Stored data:
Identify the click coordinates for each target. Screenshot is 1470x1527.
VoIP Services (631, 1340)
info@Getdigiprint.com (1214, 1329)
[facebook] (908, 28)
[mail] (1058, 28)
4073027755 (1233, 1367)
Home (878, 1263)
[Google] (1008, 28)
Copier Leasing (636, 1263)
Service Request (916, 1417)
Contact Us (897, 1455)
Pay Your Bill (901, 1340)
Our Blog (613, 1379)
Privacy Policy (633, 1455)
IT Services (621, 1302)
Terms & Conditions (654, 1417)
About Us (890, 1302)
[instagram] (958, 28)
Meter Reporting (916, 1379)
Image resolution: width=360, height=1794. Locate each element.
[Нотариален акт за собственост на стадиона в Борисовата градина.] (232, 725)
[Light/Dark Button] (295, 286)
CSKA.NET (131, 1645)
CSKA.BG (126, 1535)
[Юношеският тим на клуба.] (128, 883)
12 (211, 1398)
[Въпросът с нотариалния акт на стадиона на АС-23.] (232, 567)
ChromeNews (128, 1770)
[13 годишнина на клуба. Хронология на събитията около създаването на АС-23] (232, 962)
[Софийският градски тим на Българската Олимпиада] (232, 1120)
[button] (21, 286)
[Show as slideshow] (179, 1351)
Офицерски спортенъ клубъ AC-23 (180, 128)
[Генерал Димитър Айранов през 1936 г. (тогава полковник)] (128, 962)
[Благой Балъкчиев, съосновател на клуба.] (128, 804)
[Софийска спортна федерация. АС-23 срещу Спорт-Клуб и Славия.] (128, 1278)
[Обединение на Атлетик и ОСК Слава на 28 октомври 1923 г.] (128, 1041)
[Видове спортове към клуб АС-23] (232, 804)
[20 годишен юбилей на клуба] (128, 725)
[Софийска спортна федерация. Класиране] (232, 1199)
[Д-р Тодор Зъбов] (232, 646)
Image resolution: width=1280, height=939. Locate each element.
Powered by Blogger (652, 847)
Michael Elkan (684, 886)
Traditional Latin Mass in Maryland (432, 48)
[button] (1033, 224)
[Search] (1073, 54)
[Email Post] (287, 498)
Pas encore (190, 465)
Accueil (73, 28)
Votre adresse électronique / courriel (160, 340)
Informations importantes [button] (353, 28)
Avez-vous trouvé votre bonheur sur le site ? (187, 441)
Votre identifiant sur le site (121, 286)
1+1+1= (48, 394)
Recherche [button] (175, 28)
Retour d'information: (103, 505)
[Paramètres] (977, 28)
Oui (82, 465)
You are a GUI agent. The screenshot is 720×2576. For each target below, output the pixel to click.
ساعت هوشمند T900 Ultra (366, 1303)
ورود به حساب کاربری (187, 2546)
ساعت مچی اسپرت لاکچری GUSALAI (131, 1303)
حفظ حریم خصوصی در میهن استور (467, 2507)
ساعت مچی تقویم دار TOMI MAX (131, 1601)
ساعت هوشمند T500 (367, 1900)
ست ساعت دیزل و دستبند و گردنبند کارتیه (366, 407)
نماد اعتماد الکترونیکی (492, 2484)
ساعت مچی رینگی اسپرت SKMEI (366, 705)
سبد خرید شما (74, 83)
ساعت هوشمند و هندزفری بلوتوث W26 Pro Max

> **Work order**:
Copy every line of the data above, beginning with the first and ending with the line that contains "Service Request (916, 1417)", and give nothing more.

> **Response to this exercise**:
Identify the click coordinates for each target. Screenshot is 1470x1527.
VoIP Services (631, 1340)
info@Getdigiprint.com (1214, 1329)
[facebook] (908, 28)
[mail] (1058, 28)
4073027755 (1233, 1367)
Home (878, 1263)
[Google] (1008, 28)
Copier Leasing (636, 1263)
Service Request (916, 1417)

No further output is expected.